Au total, la longueur et la structure des télomères, ainsi que le complexe multi-protéique qui y est associé, interviennent dans la limitation de la capacité réplicative des cellules en culture. Le raccourcissement progressif des répétitions télomériques ne dépend pas seulement du nombre de réplications antérieures en l’absence d’activité de la télomérase, mais aussi du stress, in vivo ou lié aux conditions de la culture cellulaire (voir l’article de Véronique Gire). In vivo, le maintien de la taille des télomères est à l’évidence indispensable pour assurer le renouvellement des cellules souches et la prolifération de toutes les populations à renouvellement rapide. De ce fait, les altérations de la télomérase sont à l’origine de divers symptômes liés à l’épuisement prématuré des capacités réplicatives - et donc régénératrices - de progéniteurs variés.
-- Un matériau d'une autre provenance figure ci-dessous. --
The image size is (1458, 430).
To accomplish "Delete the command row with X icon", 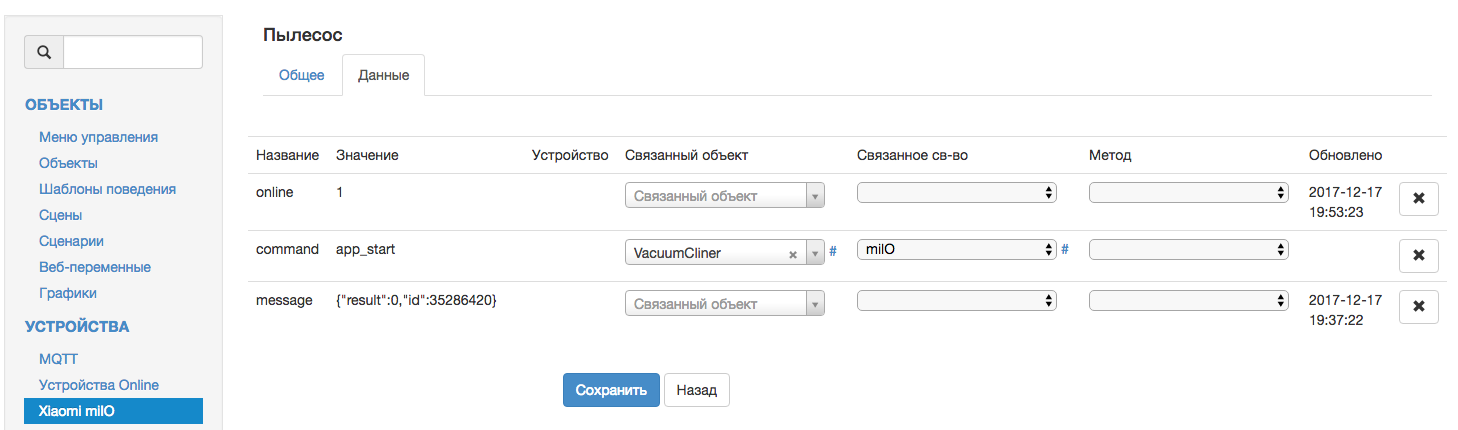I will (1418, 255).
Cependant, l’intervention du contrôle télomérique de la capacité réplicative des cellules dans le vieillissement in vivo ne saurait être surévaluée, en tout cas en tant qu’horloge biologique réglant universellement la longévité des organismes. C’est dans d’autres voies que s’oriente aujourd’hui la recherche extrêmement active sur les mécanismes du vieillissement : le rôle joué par les radicaux actifs de l’oxygène, la régulation du métabolisme, la fonction mitochondriale et l’efficacité des systèmes de réparation de l’ADN [9].

Facteur clé de la sénescence réplicative, le contrôle télomérique n’interviendrait in vivo que comme l’un des éléments du réseau complexe limitant la longévité des organismes. Dépouillés de leur image de réincarnation moderne du mythe de la Parque Atropos, d’horloge biologique marquant de façon inéluctable l’épuisement du potentiel de vie, les télomères laissent ainsi ouvert l’espoir d’une approche thérapeutique réaliste du vieillissement [10].